Vegetarianism and veganism is a hard road to travel, not least because it can be difficult to determine where your personal hard moral line is. For example, a lacto-ovo vegetarian won’t chow down on a piece of chicken, but will an egg, making a distinction between the different levels of animal exploitation they represent: a vegan will eat neither. But even if an egg itself doesn’t represent a death to a vegetarian, the industry that surrounds its production is filled with harm; including the mass killing of male chicks, who are valueless to the industry because they cannot lay more eggs.
But a team out of Israel’s Volcani Institute has devised a method to prevent this slaughter—by preventing male chicks from existing in the first place. They’ve done this, they claim, by gene editing hens to lay eggs that will result in only female chicks hatching.
“The scientists have gene-edited DNA into the Golda hens that can stop the development of any male embryos in eggs that they lay. The DNA is activated when the eggs are exposed to blue light for several hours.
Female chick embryos are unaffected by the blue light and develop normally. The chicks have no additional genetic material inside them nor do the eggs they lay, according to Dr Cinnamon [the project’s chief scientist].

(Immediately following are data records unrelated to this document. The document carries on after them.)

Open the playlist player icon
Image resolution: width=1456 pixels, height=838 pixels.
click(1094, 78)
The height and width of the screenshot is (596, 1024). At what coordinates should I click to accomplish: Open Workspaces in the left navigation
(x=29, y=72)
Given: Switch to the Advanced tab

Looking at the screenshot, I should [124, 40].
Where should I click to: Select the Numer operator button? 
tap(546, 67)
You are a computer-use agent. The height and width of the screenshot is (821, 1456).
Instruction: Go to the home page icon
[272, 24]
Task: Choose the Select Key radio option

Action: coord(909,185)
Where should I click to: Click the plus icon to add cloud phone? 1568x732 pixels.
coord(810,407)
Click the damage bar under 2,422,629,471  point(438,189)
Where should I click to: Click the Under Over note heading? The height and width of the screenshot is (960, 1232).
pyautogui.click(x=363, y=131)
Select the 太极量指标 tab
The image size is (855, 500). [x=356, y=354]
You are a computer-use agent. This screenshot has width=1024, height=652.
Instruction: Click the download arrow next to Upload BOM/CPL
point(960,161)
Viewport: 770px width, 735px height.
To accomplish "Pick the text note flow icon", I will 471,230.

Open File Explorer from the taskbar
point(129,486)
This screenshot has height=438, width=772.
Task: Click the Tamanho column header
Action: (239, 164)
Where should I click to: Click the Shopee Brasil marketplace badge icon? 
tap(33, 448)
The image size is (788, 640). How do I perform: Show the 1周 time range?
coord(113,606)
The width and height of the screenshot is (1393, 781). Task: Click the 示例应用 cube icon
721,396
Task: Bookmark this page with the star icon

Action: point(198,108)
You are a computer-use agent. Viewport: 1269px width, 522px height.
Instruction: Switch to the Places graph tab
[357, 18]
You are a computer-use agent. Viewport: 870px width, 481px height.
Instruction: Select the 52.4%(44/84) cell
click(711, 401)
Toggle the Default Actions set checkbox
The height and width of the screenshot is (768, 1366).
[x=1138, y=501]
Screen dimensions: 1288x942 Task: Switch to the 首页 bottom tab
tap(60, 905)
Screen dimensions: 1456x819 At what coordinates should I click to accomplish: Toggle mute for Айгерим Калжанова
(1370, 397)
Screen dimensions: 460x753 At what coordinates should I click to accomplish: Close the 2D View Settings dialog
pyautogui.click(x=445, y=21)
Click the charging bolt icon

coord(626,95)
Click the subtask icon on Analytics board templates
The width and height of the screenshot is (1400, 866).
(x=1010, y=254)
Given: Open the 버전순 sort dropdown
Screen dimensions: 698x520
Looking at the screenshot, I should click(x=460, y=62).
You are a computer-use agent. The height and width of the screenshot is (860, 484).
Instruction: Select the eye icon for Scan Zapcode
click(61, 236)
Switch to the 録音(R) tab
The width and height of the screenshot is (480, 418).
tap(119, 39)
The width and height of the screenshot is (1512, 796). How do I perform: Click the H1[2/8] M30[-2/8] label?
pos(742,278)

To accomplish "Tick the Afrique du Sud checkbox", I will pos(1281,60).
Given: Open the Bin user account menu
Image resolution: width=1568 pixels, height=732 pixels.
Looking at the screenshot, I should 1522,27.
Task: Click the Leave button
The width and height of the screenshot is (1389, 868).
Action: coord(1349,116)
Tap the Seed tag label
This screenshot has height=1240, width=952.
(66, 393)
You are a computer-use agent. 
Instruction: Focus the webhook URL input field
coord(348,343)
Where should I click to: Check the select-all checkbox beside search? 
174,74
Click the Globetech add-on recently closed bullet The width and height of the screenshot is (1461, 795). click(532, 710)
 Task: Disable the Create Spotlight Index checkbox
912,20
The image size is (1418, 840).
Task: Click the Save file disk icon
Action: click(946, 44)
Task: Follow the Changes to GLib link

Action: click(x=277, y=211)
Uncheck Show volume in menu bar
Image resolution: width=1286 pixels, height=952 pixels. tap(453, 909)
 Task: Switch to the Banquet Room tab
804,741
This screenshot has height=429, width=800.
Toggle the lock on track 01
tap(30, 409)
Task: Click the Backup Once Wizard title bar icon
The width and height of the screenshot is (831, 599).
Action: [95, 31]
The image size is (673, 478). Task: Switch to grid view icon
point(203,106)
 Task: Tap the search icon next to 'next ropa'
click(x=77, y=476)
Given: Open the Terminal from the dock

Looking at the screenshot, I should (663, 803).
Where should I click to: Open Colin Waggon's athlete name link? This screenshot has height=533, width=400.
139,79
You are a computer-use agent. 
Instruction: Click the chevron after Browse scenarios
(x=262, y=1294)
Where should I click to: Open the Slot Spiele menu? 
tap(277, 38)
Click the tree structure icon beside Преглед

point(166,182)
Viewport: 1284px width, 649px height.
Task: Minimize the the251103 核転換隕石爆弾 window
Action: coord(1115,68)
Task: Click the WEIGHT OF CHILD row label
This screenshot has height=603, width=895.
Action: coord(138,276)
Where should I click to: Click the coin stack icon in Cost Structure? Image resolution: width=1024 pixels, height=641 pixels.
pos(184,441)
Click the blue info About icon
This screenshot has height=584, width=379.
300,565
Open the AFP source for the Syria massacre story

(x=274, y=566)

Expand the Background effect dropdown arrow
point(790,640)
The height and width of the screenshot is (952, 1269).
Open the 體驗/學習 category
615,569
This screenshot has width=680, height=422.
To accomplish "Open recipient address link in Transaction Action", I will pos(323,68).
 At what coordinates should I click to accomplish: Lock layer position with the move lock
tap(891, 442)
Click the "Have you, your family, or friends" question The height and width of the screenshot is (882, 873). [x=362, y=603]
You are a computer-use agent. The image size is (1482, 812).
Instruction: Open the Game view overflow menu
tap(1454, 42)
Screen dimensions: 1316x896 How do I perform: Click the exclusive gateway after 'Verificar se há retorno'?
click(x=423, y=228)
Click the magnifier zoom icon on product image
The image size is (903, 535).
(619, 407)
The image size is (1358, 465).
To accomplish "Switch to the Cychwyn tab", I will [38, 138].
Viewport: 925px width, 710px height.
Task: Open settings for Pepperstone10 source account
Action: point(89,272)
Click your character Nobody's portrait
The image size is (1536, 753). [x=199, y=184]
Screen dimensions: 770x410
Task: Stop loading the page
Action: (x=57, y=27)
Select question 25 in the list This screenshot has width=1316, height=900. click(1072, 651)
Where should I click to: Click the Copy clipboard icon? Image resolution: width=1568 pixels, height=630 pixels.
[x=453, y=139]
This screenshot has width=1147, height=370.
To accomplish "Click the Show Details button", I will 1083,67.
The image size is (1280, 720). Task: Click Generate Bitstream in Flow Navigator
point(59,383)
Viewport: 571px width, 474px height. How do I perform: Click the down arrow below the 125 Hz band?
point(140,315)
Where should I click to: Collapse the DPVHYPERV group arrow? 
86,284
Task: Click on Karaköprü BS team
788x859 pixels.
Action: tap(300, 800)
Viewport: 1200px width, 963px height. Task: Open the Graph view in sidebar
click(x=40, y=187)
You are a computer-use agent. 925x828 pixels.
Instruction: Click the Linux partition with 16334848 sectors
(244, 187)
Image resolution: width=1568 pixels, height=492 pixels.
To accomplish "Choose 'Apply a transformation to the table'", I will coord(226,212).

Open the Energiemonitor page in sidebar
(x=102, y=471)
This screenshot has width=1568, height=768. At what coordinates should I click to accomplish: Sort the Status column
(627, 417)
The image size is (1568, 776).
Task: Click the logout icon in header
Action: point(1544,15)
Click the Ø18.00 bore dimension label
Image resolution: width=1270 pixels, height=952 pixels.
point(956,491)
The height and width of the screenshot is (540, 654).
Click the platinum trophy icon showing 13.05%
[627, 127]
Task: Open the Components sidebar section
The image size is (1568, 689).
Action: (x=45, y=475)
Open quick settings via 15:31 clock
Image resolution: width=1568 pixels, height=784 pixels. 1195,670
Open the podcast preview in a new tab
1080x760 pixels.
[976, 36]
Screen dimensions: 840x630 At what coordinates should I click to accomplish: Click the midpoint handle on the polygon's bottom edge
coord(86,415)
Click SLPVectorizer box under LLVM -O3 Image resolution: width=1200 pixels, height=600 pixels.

‘Farmers will get the same chicks they get today and consumers will get exactly the same eggs they get today,’ he said. ‘The only minor difference in the production process is that the eggs will be exposed to blue light.’”
Certain jurisdictions in the EU are already banning the culling of male chicks, and simultaneously warming up to the idea of light genetic modification of livestock. If fully adopted, this innovation—not published, because the team wants to license it ASAP—will go a long way toward not having a world filled with roosters! And once scientists have the chance to make sure the resulting eggs are fit for human consumption, eaters will have one less moral choice to make before breakfast.